La camorra torna a sparare: un pregiudicato di 28 anni, Alessandro Riso, è stato ucciso a colpi di pistola questa notte nel quartiere di Miano. L’uomo è considerato dagli inquirenti vicino al clan Cifrone. Indaga la polizia.  Alcuni anni fa Alessandro Riso scampo’ a un tentativo di omicidio: gli furono inferte 12-13 coltellate ma riusci’ a sopravvivere. Non si esclude che l’agguato mortale possa essere scattato davanti al negozio di detersivi di via Vittorio Veneto, sempre nel quartiere Miano della citta’, sulla cui saracinesca i carabinieri del Nucleo Investigativo hanno trovato due fori. A terra, invece, c’erano sei bossoli.

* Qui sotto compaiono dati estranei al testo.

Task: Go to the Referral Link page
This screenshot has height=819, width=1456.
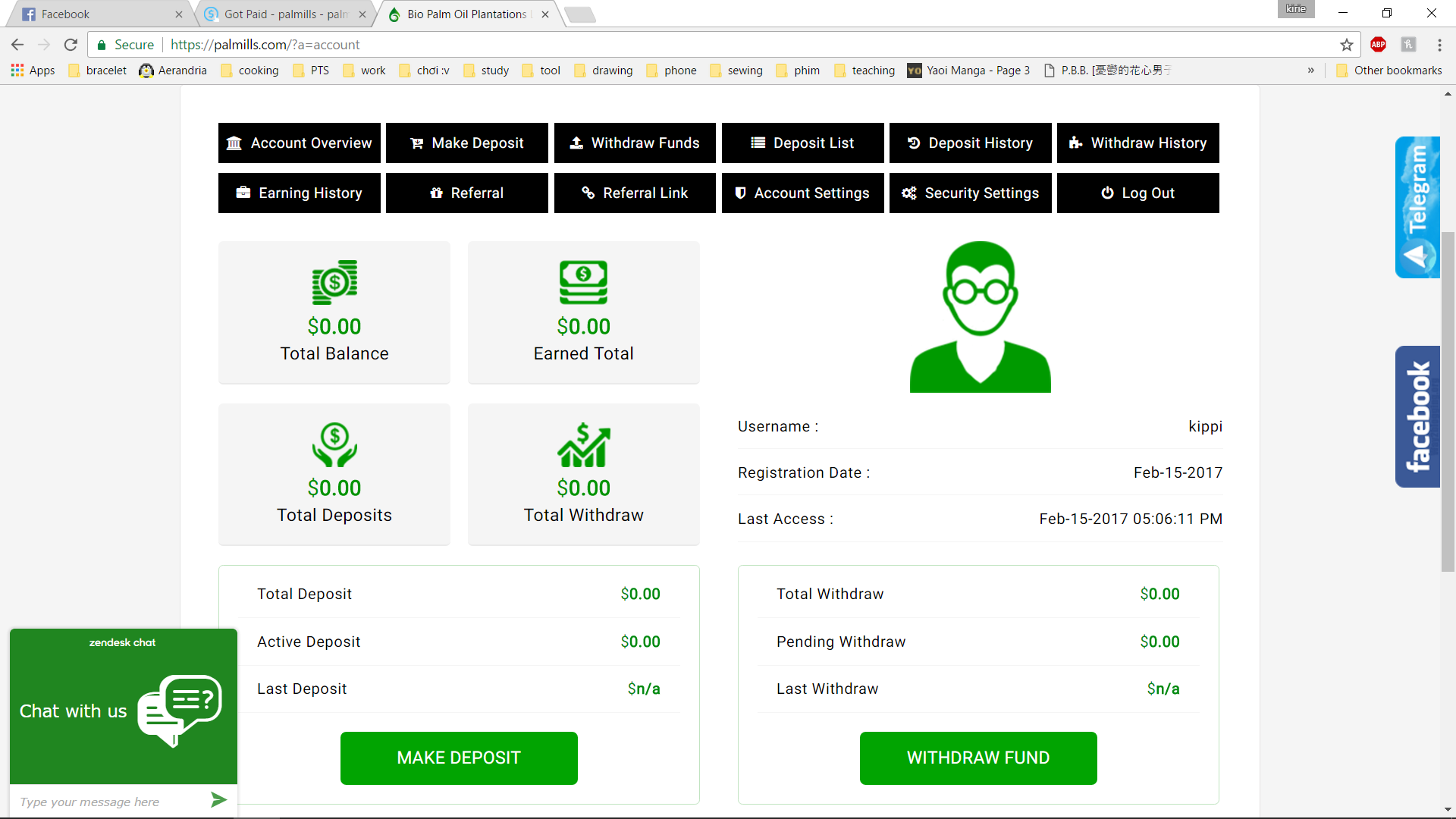Action: click(x=635, y=193)
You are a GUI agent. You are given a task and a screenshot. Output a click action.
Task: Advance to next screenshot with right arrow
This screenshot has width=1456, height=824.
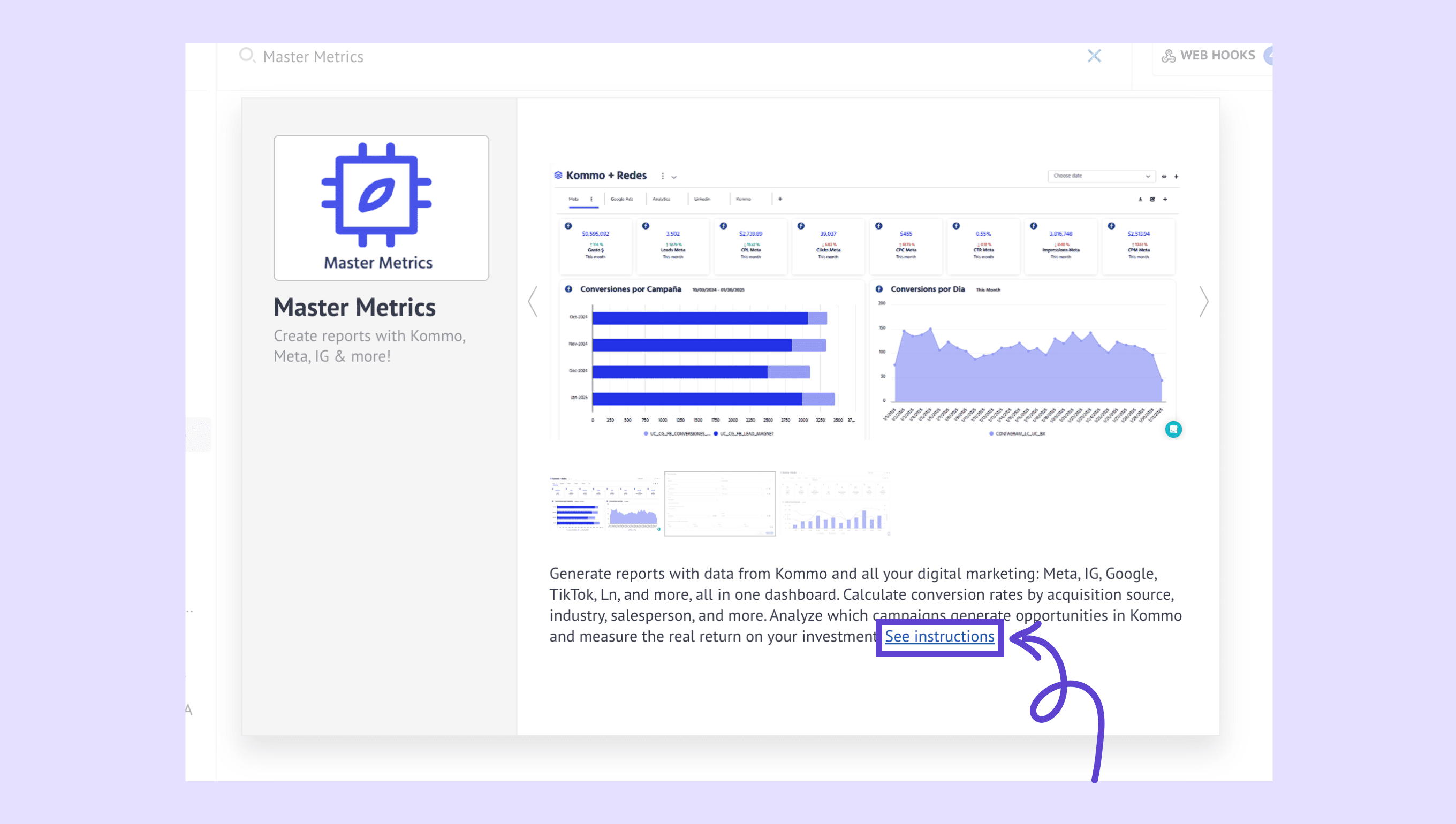click(1203, 301)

Le segnalazioni del raid (agguato o stesa) in via Vittorio Veneto sono giunte alle forze dell’ordine circa 15 minuti prima dell’arrivo al Cardarelli del corpo esanime di Alessandro Riso. Secondo quanto si e’ appreso il negozio apparterebbe allo zio dei fratelli Cifrone, dell’omonimo clan camorristico di Miano. Anche Alessandro Riso e’ ritenuto dalla Direzione Distrettuale Antimafia appartenente allo stesso clan.